Tramway,
Glasgow
Four
stars
Something
is stirring in Dr Lazarus' lab in this hi-tech teenage love story for a
digitally enhanced social media age that helps make Take Me Somewhere’s
festival of live art and performance a family affair. The far from good doctor
has learnt how to play god by extending life through means of a bionic heart
transplanted into guinea-pigs like Kid_X, the body-popping, flex-tastic
wonder-teen she controls with the over-bearing hand of a scientific genius
who’s gone rogue.
Kid_X,
however, has other plans, as he stumbles on the acrobat excursions of social
media starlet and selfie queen Gabriella, whose dances across the rooftops
captures Kid_X’s mechanical heart.

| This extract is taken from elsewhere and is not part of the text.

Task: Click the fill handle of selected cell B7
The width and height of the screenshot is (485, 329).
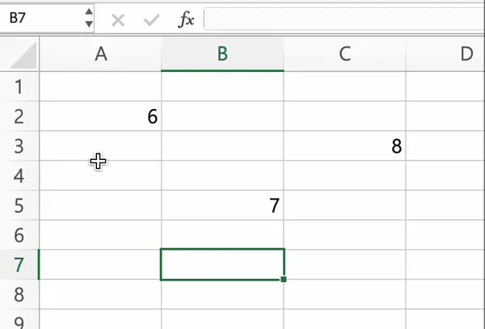Action: 284,280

What happens next is a purely physical
affair in this pumping fusion of sound, vision and bodies in motion, all set to
a dancehall dub reggae score created by Mungo’s HiFi sound system alongside rising
soul diva Eva Lazarus.
At the
flesh and blood centre of this multi-media collaboration between Bassline
Circus, the MHz organisation and Feral are a quartet of dynamic performances,
with Malick Bright hot-stepping it up as Kid_X and Amanda Attwood as a
high-kicking Gabriella. Director Bex Anson has Lazarus herself play the Dr with
a wicked-witch-like glee inbetween striking her own poses. Also present is British
sign language interpreter Bea Webster, whose integration into the action becomes
a little dance in itself.
All of
this is played out against a whirlwind of animated graphics, created by a
three-way consortium of Once Were Farmers, Beeple and Manifold Garden, and
beamed out on designer Dav Bernard’s set of screens in a sense-beguiling
panoramic fashion.
Combined,
this makes for a high-energy meditation on how technology can harden emotions
if not tempered by real live human interaction. This is shown best at the end,
when the young audience are invited onstage for a mass dance-off that displays
with joyful abandon how collective action can bring people together.